Stated task: Can you reproduce the passage on planetarium technology word for word, starting with "- Richard McKenna, the" and going on through "a planetarium is."?

Document segment:
“[He] loved machinery in the way some other men loved God, women and their country.”
- Richard McKenna, the Sand Pebbles
Our staff have recently embroiled themselves in a debate about planetarium technology (see here and here). And the point-and-counterpoint was enough to summon up some thoughts from us on the planetarium’s basement engineering team to speak for the technology we maintain and improve daily. The debate among planetarians themselves, and even our audiences, about what is the “better” or “best” planetarium experience has been raging since digital projection was introduced into the planetarium field almost 40 years ago when the Evans & Sutherland computer corporation introduced their first prototype Digistar digital star projector. But, to reference another “Thoughts from a Planetarian” column, I think to appreciate the place of technology in this debate, I should revisit what a planetarium is.
Is a planetarium a dome theater? It can be. Is it the software that runs that theater? I think so. Is it the projector? Maybe. Is it an orrery or an armillary sphere? Considering these used to be called “planetariums” and I have one tattooed on my right arm, I definitely think so. The Antikythera mechanism? Why, I’d call that the oldest planetarium we know. And I think there’s an important legacy and continuity when we use this inclusive definition of “planetarium.”
In modern times, planetarium has become synonymous with projection planetarium, an invention just under a century old. In August 1923, on the rooftop of Carl Zeiss optics factory in Jena, Germany, the first planetarium projector was switched on. The “Wonder of Jena” astonished audiences and earned superlatives from journalists. The refined machine was delivered to its home in the Deutsches Museum in Munich, Germany, the next year, and museums around the world clamored to have their own. A handful were delivered to planetariums in the United States before World War II. When Jena was partitioned into East Germany after the War, Zeiss’s star projectors would become unavailable in the United States for decades, and thus the visionaries at Morrison Planetarium embarked on their mission to reinvent the technology (and make many unique improvements along the way—including the never-replicated carborundum grains for stars).
The Deutsches Museum’s projection planetarium was originally intended to be paired with a ceiling-mounted orrery of the planets, but the projection planetarium’s popularity far outstripped its companion. Why? Maybe because in the 1920s, decades of industrialization had filled cities with electric lights (and in many cases blanketed them with the smog of coal fires). Humanity’s constant companion, the night sky, had become fainter and dimmer, if not invisible, to city dwellers. The projection planetarium gave urbanites back something they had lost.

Supplied information:
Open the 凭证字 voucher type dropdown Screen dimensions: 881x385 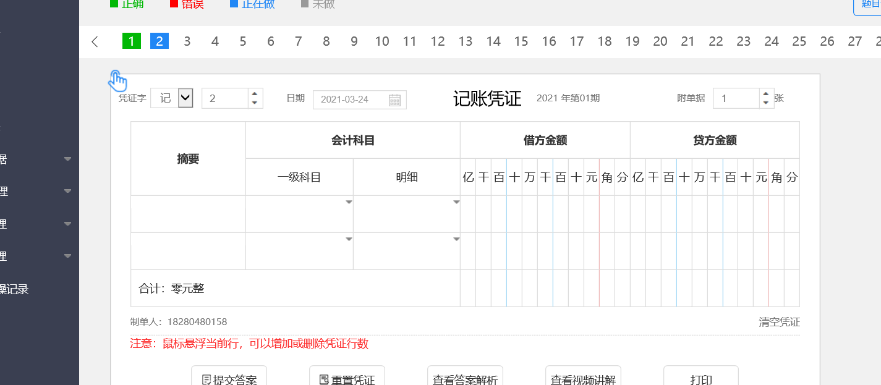185,98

Full output:
- Richard McKenna, the Sand Pebbles
Our staff have recently embroiled themselves in a debate about planetarium technology (see here and here). And the point-and-counterpoint was enough to summon up some thoughts from us on the planetarium’s basement engineering team to speak for the technology we maintain and improve daily. The debate among planetarians themselves, and even our audiences, about what is the “better” or “best” planetarium experience has been raging since digital projection was introduced into the planetarium field almost 40 years ago when the Evans & Sutherland computer corporation introduced their first prototype Digistar digital star projector. But, to reference another “Thoughts from a Planetarian” column, I think to appreciate the place of technology in this debate, I should revisit what a planetarium is.